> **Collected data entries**
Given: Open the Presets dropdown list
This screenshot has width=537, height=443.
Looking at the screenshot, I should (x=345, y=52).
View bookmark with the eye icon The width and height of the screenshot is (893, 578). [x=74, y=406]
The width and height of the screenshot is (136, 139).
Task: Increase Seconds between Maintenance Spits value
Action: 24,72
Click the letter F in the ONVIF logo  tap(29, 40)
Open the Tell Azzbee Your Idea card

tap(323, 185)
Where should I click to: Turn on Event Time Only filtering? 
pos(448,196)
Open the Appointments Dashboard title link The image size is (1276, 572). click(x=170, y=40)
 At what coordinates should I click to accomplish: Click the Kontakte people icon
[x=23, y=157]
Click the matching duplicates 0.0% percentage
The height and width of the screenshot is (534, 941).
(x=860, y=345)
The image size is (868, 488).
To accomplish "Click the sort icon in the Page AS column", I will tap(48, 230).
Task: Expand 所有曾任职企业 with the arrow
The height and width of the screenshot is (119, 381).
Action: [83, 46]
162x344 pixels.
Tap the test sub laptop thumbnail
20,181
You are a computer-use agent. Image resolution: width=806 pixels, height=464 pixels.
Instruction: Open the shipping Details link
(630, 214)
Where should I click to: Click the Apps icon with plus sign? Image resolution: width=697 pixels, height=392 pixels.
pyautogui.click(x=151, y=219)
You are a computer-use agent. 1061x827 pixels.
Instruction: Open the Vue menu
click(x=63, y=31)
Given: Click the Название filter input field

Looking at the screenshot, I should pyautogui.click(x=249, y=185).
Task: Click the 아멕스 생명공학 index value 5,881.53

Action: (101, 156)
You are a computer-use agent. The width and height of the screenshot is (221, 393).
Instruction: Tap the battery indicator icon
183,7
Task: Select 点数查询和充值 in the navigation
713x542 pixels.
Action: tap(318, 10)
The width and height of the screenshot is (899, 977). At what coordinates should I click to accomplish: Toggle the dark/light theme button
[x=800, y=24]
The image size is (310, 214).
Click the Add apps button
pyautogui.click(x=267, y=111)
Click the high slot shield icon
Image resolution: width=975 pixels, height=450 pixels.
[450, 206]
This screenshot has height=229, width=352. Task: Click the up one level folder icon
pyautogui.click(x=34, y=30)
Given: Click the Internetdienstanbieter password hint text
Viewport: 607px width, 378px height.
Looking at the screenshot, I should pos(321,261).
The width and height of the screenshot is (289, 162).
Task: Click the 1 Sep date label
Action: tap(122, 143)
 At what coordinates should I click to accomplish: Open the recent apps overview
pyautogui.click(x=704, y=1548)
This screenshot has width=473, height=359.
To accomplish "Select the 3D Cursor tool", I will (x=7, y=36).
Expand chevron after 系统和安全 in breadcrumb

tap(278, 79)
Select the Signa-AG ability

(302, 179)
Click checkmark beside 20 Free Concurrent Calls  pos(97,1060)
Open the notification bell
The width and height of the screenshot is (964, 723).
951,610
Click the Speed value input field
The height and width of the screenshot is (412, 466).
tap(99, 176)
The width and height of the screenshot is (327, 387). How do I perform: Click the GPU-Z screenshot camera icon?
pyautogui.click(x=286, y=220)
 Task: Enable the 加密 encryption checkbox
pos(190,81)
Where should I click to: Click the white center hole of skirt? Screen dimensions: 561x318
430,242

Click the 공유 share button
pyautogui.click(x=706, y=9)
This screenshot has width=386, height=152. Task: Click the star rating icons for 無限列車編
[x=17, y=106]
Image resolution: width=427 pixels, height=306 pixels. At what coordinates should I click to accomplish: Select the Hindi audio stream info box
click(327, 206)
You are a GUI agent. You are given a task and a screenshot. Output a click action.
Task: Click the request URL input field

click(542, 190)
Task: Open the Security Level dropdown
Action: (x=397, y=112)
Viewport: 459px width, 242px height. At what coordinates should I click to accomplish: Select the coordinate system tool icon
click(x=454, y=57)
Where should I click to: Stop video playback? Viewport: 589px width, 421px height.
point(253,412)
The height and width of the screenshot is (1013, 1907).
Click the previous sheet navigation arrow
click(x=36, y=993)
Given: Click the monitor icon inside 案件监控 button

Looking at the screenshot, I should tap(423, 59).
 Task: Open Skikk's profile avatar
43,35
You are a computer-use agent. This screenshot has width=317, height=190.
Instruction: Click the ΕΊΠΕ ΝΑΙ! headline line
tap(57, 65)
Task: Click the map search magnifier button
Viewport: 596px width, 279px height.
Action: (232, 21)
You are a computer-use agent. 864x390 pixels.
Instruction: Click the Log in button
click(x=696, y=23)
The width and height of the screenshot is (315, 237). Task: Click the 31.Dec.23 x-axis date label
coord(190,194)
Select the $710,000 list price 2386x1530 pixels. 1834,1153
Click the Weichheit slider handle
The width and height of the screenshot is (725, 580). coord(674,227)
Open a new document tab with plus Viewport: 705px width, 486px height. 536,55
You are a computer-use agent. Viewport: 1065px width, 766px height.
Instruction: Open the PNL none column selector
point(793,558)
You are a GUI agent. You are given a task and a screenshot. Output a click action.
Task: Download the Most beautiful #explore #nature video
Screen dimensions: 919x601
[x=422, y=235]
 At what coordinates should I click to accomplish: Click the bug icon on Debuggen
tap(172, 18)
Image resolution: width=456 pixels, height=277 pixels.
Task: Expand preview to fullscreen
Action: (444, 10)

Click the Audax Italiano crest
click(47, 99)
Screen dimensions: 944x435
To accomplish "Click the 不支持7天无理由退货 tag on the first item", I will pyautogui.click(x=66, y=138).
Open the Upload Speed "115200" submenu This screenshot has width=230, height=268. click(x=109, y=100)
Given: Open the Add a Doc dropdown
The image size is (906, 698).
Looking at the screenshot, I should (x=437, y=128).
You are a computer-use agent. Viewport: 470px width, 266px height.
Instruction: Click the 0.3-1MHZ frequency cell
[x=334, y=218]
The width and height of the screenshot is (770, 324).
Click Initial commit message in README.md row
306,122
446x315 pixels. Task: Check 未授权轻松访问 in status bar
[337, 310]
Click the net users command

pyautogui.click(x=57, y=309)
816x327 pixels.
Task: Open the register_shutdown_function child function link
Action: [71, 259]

> **Aim of the exercise**
Repeat every line exactly, starting with the first line of the entries, and stop once the line containing "The image size is (868, 488)." has been given.

> **Answer space**
Given: Open the Presets dropdown list
This screenshot has width=537, height=443.
Looking at the screenshot, I should (x=345, y=52).
View bookmark with the eye icon The width and height of the screenshot is (893, 578). [x=74, y=406]
The width and height of the screenshot is (136, 139).
Task: Increase Seconds between Maintenance Spits value
Action: 24,72
Click the letter F in the ONVIF logo  tap(29, 40)
Open the Tell Azzbee Your Idea card

tap(323, 185)
Where should I click to: Turn on Event Time Only filtering? 
pos(448,196)
Open the Appointments Dashboard title link The image size is (1276, 572). click(x=170, y=40)
 At what coordinates should I click to accomplish: Click the Kontakte people icon
[x=23, y=157]
Click the matching duplicates 0.0% percentage
The height and width of the screenshot is (534, 941).
(x=860, y=345)
The image size is (868, 488).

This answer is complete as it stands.